De tweede taak is dat de predikant zich moet inzetten om de vele gaven in de gemeente te activeren. “Nog steeds zijn veel van onze kerken domineeskerken. De predikant staat centraal. Ook zijn veel mensen erg bezig met hun eigen leven, en komen ze voor hun gevoel niet aan missionair zijn toe. Zo blijven gaven liggen, worden ze niet gebruikt. Het helpt om te laten zien dat je missionaire roeping niet een extra activiteit in de agenda is, maar dat het je hele werk doortrekt. Het gaat dus veel meer om een levenshouding. Predikanten moeten gemeenteleden uitdagen hun gaven te gebruiken in de relaties met anderen.”

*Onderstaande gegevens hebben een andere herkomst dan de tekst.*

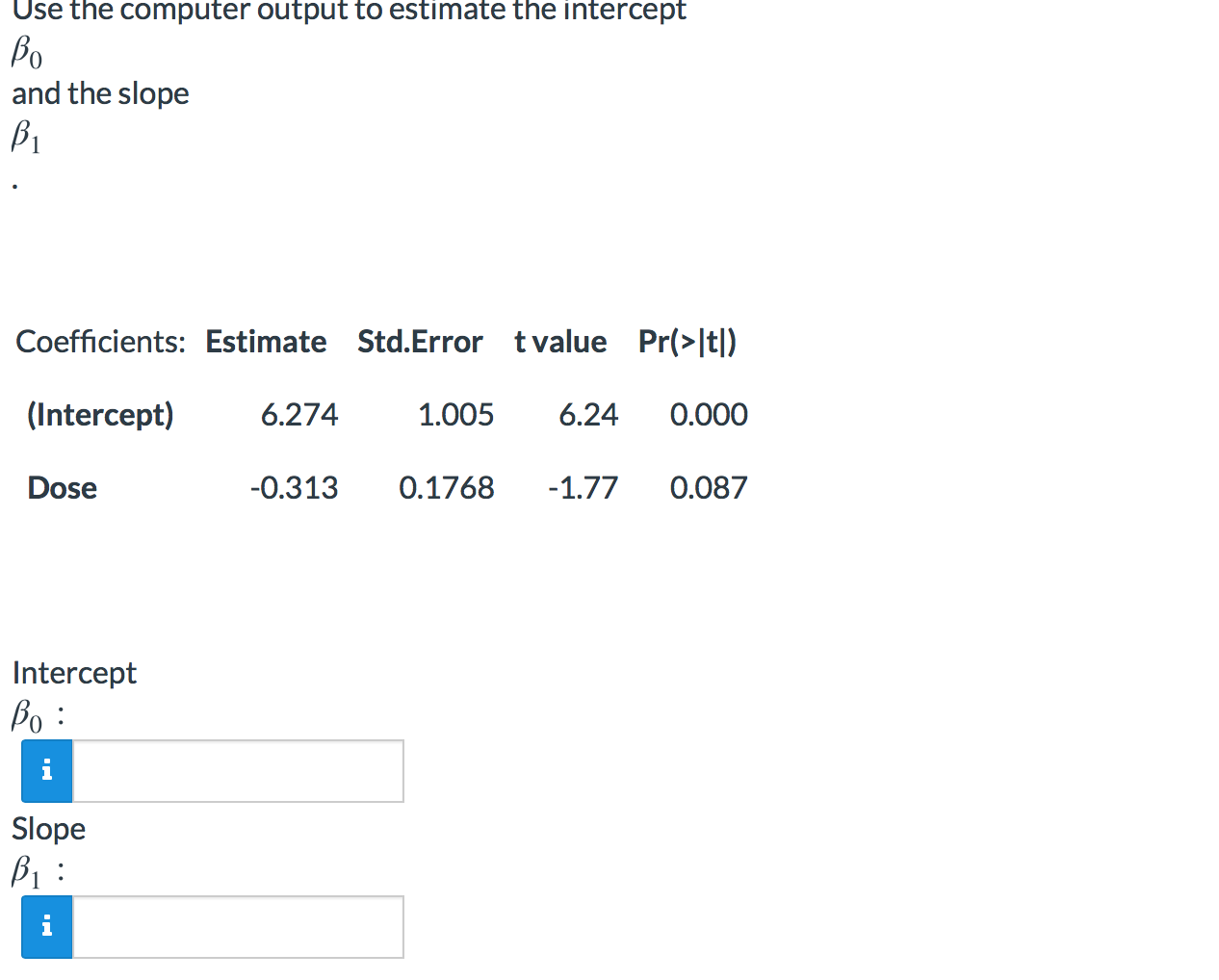This screenshot has width=1219, height=980.
Task: Select the Intercept label above the first box
Action: (74, 673)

De derde taak van de predikant is het gidsen van de gemeente in het luisteren naar Gods Woord. “Vanuit zijn kennis van de Bijbel en de traditie is de predikant geroepen om de gemeenschap waarin hij dient te helpen bij het zoeken naar vormen en structuren die passen bij de omgeving. Dat betekent bijvoorbeeld dat de vorm van de eredienst kan veranderen. Zo komen in onze Amsterdamse setting de mensen niet voor de eredienst met het orgel en de bediening van het Woord waarbij de gemeente passief is. Daarom zoeken we naar manieren om mensen te activeren. De gemeente is betrokken bij de kerkdienst. Er is meestal een feedbackmoment, waarin mensen reageren op wat ze horen. Dat kan in kleine groepjes of plenair. Ook stel ik zelf de liturgie niet samen, dat doet een team. Zo is de eredienst iets van de hele gemeenschap. Natuurlijk zingen we ook weleens een lied dat ik zelf niet had uitgekozen, maar veel vaker word ik verrast door inzichten, vragen en nieuwe perspectieven die gemeenteleden aanreiken.”

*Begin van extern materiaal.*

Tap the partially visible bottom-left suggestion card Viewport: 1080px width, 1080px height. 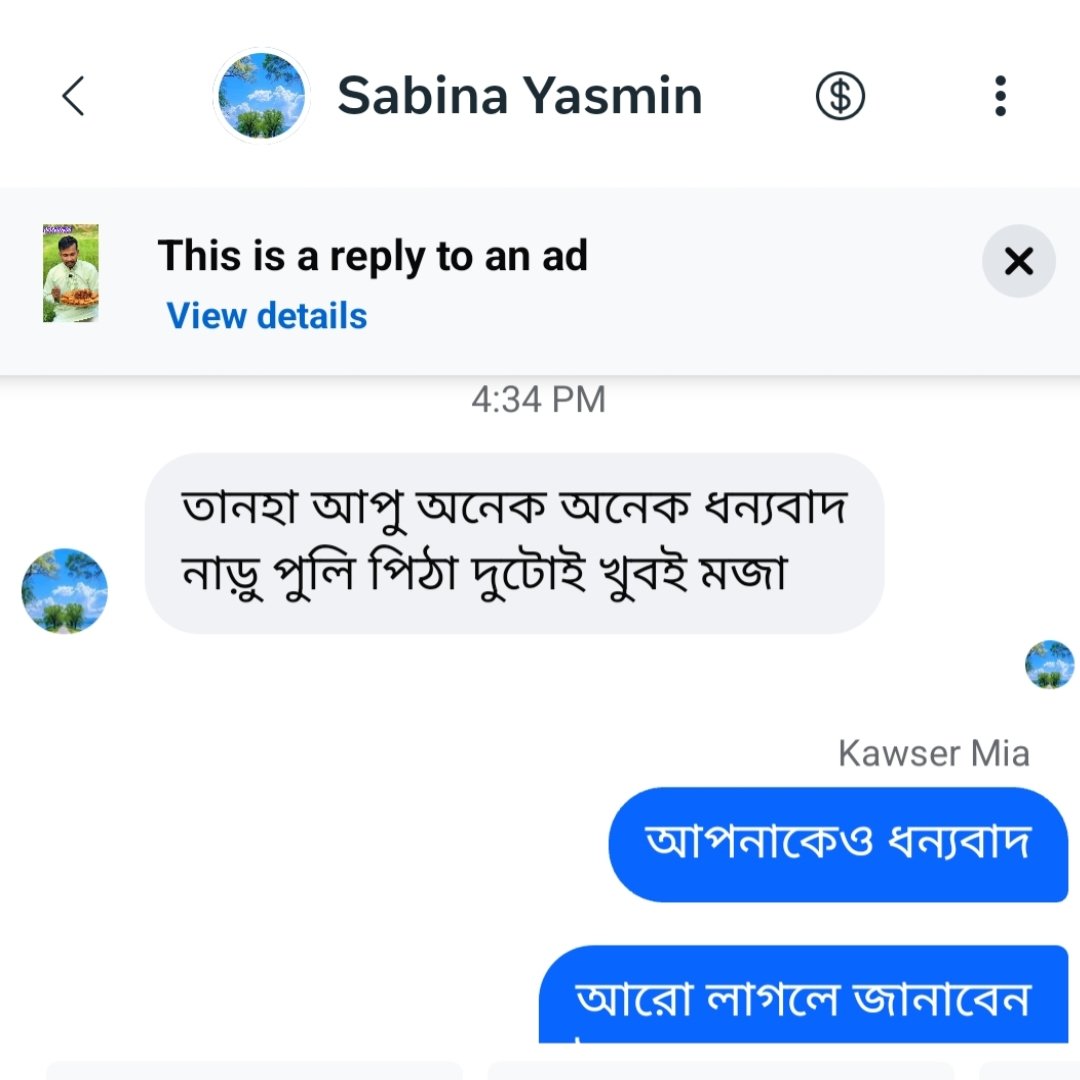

Als vierde taak noemt Den Hertog het vormen en toerusten van gemeenteleden tot trouwe leerlingen van Christus. “Dit is een herdersfunctie. De predikant houdt zijn schaapjes in het oog en kijkt wat ze nodig hebben om Jezus te volgen.”

Den Hertog, predikant van twee Amsterdamse gemeenten, probeert zelf heel nadrukkelijk bezig te zijn met het evangelie buiten de muren van de kerk. “Ik leid nu bijvoorbeeld een gespreksgroep van Straatpastoraat. Ik ga met een groep van tien tot vijftien mensen die veelal leven aan de rand van de samenleving in gesprek over filosofische levensvragen: Wanneer ben je gelukkig, wat is mijn identiteit? Daar ontstaan prachtige gesprekken.” Meer naar buiten gaan betekent ook dat andere dingen niet meer kunnen. “Wat ik steeds minder ben gaan doen, is het zogeheten gebakspastoraat. Als mensen jarig zijn of een jubileum vieren, laat ik niet ceremonieel mijn gezicht zien. Natuurlijk loop ik met mensen op als ze het nodig hebben, maar ik stel mezelf altijd de vraag: In hoeverre is dit dienstbaar aan de roeping van de gemeente om van het evangelie te getuigen? Dat is cruciaal. Predikanten moeten geschoold worden om gemeenteleden voor te kunnen gaan in de roeping van de kerk. Dat is nu nog te weinig het uitgangspunt van theologische opleidingen.”

De situatie in Amsterdam is een voorbode voor de rest van het land, denkt Den Hertog. “Ook dorpen op de Biblebelt worden steeds minder kerkelijk. En ook gemeenten op de Biblebelt zijn geroepen om naar buiten te kijken. Het gaat er niet om: hoe kunnen we de mensen tevreden houden? Maar: hoe kunnen we het koninkrijk dienen?”